CINEMALAYA: Eddie Garcia, Roco twins turn in exceptional portrayals
The beginning of our Cinemalaya movie marathon this year was far from auspicious. Last Saturday, at Greenbelt, the first two screenings we attended (Loy Arcenas’ “Requieme” and Mes de Guzman’s “Diablo”) stopped after 20 minutes, so we decided to refund our ticket for the third title on our list, because we didn’t want to risk another annoying no-show —which was a pity, because both films began exceedingly well.
We were especially drawn to De Guzman’s moody domestic drama, because its crisp visuals and engaging premise transported us to the gloomy world of old Nana Lusing (Ama Quiambao), who sleeps restlessly as a mysterious, sinister-looking shadow watches over her.
Her story continued to unfold when we watched the film again, this time in its entirety, at Trinoma—where the digital images looked perplexingly darker than the story of the lonely protagonist and her five sons!
Quiambao’s luminous turn is just one of many standout portrayals in the eighth edition of the eagerly anticipated indie festival. While it’s true that the themes of this year’s entries are more excitingly diverse, last year’s films were better-realized—even the underwhelming “Cuchera” and “Teoriya.”
This year, two of our top picks come from the Directors’ Showcase—Jun Lana’s “Bwakaw,” about an old man and his constant canine companion, and Lawrence Fajardo’s “Posas,” on police corruption and brutality—while four are from the New Breed section—Vincent Sandoval’s “Aparisyon,” which tackles religious hypocrisy, De Guzman’s “Diablo,” Arcenas’ “Requieme” and Marie Jamora’s exhilarating “Ang Nawawala,” about guilt and the redeeming power of love in its many forms.
It’s hard to beat Eddie Garcia’s tragicomic turn in “Bwakaw” as the curmudgeonly Rene, a closeted gay septuagenarian who finds comfort in the company of his loyal askal pet, who follows him wherever he goes. Soxy Topacio and the pitch-perfect Joey Paras are also exceptional as Eddie’s doting and flamingly hilarious amigas.
In Jamora’s bittersweet coming-of-age romance, “Ang Nawawala,” Dominic Roco delivers a well-limned performance as Gibson, who copes with guilt by going mute after he witnesses the death of his twin brother, Jamie (portrayed with similar thespic fervor by Dominic’s real-life twin, Felix).
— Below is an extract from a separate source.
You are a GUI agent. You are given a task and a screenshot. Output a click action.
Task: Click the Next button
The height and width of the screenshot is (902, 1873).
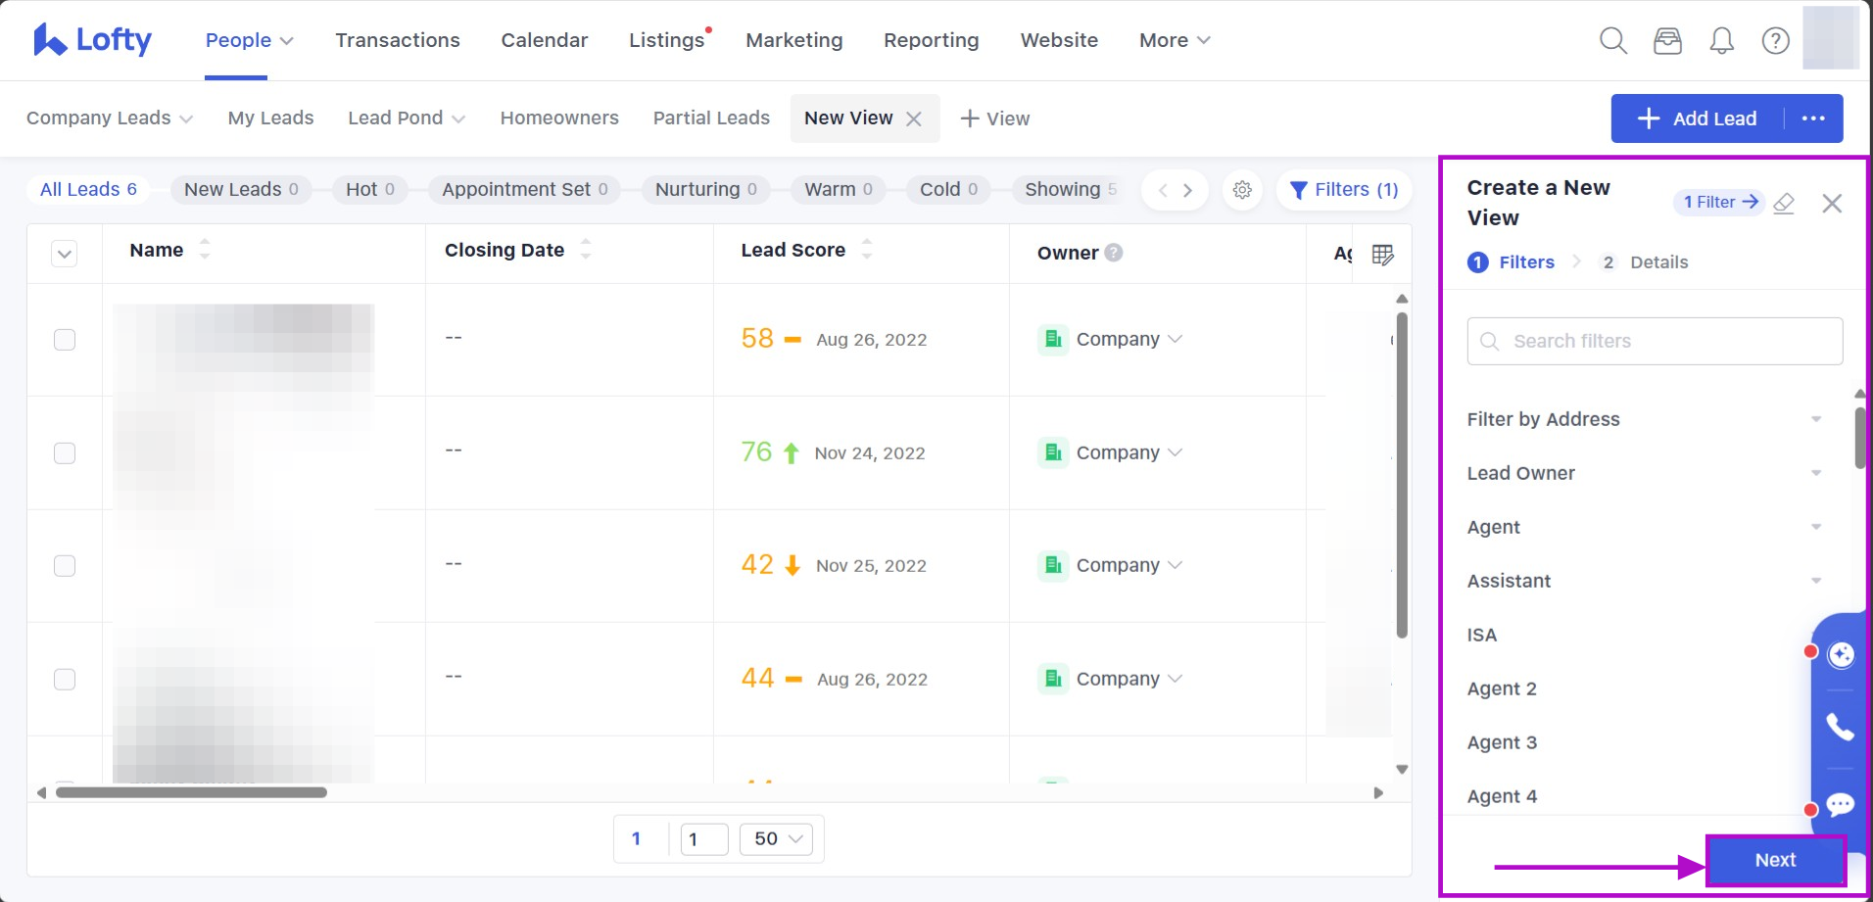1774,860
He gets his chance at salvation when he falls in love with Enid (the refreshing Annicka Dolonius), who still carries a torch for her two-timing ex-boyfriend.
As nuns facing the harrowing realities of rape and the stultifying limitations imposed on them by their chosen vocation, Mylene Dizon, Jodi Sta. Maria, Fides Cuyugan-Asencio and Raquel Villavicencio deliver stunning portrayals in Sandoval’s gut-wrenching “Aparisyon.”
Other noteworthy performances: As a corrupt cop, the award-worthy Art Acuña is a sinister presence in Fajardo’s “Posas.” In “Ang Katiwala,” Dennis Trillo is fetching as a 32-year-old illiterate caretaker of a house once owned by former President Manuel L. Quezon. Kristoffer King and Kristoffer Martin also hold their own as brothers who work as betting managers in illegal “saklaan” at fake wakes, in “Oros.”
Jose Javier Reyes’ entertaining but sketchy drama, “Mga Mumunting Lihim,” features the feisty and earnest foursome of Judy Ann Santos, Iza Calzado, Agot Isidro and Janice de Belen. In “Requieme,” Shamaine Buencamino also scores as a manipulative politician who turns a high-profile crime into a vote-generating opportunity. Olga Natividad buoys up “Mga Dayo’s” uneven acting, off-putting excesses and needless rambling.
Patrick Sugui is compelling as a pill-popping frat recruit in Gino Santos’ disturbing “The Animals.” “Santa Niña” benefits from its fine ensemble, led by Coco Martin, Alessandra de Rossi, Angel Aquino, Lui Manansala and Anita Linda.
“Intoy Syokoy ng Kalye Marino” drowns in the suffocating squalor of poverty porn, but LJ Reyes, who plays JM de Guzman’s femme fatale, is a soothing presence—and a lovely revelation.